→ Supplied text:
That’s a good point and yes, it could be done as a separate project. The reason
why this is here is because if we want to experiment with combine and such in
the prototype, this is the kind of information we would need.
>  
> At the end of M1, the prototype will not be able to produce code, since we
would only have the beginning of the Global ISel pipeline. Instead, we will test
the IRTranslator on the generic output that is produced from the tested IR.
> 
> 
> So this would be targeting Generic MachineInstr?
Yes.
> (Better name perhaps?).
Suggestion welcome :).
> Which means that it should be serializable and testable in isolation yes?
Partly. The lowering of the body of the function will be generic, but the ABI
lowering will be target specific and unless we create some kind of fake target,
the tests need to be bound to one target.
>  
> * Design Decisions *
> 
> - The IRTranslator is a final class. Its purpose is to move away from LLVM
IR to MachineInstr world [final].
> - Lower the ABI as part of the translation process [final].
> 
> * Design Questions the Prototype Addresses at the End of M1 *
> 
> - Handling of aggregate types during the translation.
> - Lowering of switches.
> - What about Module pass for Machine pass?
> 
> Could you elaborate a bit more here?
I have quickly mentioned in my reply to Marcello why this may be interesting.
Let me rephrase my answer here.
Basically, we would like to have the MachineInstr to be self contained, i.e.,
get rid of those back links to LLVM IR. This implies that we would need to lower
globals (maybe directly to MC) as part of the translation process. Globals are
not attached to function but module, therefore it seems to make sense to
introduce a concept of MachineModulePass.
>  
> - Introduce new APIs to have a clearer separation between:
>   - Legalization (setOperationAction, etc.)
>   - Cost/Combine related (isXXXFree, etc.)
>   - Lowering related (LowerFormal, etc.)
> - What is the contract with the backends? Is it still “should be able to
select any valid LLVM IR”?
> 
> Probably :)

→ Tasks to carry out:
1) Copy out the rows verbatim, from the first row through the line containing "will [75, 31].", with both of those lines included.
2) Pick up the discussion of the Global ISel prototype design after its final line and write the next part.

→ Listed entries:
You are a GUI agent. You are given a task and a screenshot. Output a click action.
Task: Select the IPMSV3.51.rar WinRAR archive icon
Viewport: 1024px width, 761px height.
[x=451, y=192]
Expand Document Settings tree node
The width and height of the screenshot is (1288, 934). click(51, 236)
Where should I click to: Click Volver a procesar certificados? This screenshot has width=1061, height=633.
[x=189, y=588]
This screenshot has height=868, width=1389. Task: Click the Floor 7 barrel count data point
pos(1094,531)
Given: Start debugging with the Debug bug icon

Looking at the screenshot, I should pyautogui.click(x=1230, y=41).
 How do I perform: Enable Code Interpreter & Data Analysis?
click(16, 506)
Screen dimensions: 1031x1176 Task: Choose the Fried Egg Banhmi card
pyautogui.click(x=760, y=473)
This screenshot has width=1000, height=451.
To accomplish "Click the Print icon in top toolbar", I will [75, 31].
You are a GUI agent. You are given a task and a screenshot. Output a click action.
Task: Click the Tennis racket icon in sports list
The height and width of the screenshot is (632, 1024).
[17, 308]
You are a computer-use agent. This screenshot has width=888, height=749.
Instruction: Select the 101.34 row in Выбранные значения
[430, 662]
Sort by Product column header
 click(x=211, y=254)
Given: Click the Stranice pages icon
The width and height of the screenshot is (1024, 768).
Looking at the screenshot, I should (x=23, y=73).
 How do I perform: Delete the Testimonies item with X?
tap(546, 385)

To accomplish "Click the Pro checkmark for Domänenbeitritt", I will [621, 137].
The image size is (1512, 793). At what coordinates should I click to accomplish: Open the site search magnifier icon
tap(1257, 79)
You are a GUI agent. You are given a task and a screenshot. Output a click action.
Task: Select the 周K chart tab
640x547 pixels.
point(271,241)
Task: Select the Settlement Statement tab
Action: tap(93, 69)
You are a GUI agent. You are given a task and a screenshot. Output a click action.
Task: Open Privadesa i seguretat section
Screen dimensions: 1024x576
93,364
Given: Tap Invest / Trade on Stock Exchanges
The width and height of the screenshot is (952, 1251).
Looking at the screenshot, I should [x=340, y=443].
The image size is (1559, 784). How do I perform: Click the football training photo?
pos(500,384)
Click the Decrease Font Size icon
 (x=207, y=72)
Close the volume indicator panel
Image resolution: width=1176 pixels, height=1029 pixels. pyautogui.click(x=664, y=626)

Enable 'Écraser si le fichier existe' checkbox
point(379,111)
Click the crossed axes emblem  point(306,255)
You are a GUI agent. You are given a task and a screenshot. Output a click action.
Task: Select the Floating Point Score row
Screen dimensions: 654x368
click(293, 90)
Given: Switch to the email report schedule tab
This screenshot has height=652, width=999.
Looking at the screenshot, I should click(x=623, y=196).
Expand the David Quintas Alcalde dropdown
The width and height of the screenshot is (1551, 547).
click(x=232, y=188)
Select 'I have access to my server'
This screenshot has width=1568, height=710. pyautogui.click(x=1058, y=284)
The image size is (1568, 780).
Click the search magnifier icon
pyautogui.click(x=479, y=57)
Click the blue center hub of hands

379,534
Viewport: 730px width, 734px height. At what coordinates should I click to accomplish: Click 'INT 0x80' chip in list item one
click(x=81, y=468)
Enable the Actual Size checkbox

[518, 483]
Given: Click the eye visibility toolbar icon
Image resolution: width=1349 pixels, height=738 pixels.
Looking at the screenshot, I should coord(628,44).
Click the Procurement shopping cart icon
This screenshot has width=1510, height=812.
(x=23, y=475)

→ In response:
1)
You are a GUI agent. You are given a task and a screenshot. Output a click action.
Task: Select the IPMSV3.51.rar WinRAR archive icon
Viewport: 1024px width, 761px height.
[x=451, y=192]
Expand Document Settings tree node
The width and height of the screenshot is (1288, 934). click(51, 236)
Where should I click to: Click Volver a procesar certificados? This screenshot has width=1061, height=633.
[x=189, y=588]
This screenshot has height=868, width=1389. Task: Click the Floor 7 barrel count data point
pos(1094,531)
Given: Start debugging with the Debug bug icon

Looking at the screenshot, I should pyautogui.click(x=1230, y=41).
 How do I perform: Enable Code Interpreter & Data Analysis?
click(16, 506)
Screen dimensions: 1031x1176 Task: Choose the Fried Egg Banhmi card
pyautogui.click(x=760, y=473)
This screenshot has width=1000, height=451.
To accomplish "Click the Print icon in top toolbar", I will [75, 31].

2)
> 
> As far as the prototype I think you also need to address a few additional
things:
> 
> a) Calls
>  Calls are probably the most important part of any new instruction selector
and lowering machinery and I think that the design of the call lowering
infrastructure is going to be a critical part of evaluating the prototype. You
might have meant this earlier when you said Lowering related, but I wanted to
make sure to call it out explicitly.
Yes, lowering of calls is definitely going to be evaluated in the prototype for
this first milestone and the "lowering related” stuff was about that :).
(You’re good at deciphering messages ;)).
> 
> b) Testing
>  It's been covered a bit before, but being able to serialize and use
for testing the various IR constructs is important. In particular, I worry about
the existing MIR code as I and a few others have tried to use it for testcases
and failed. I'm very interested in whatever ideas you have here, all of mine
are much more invasive than I think we'd like.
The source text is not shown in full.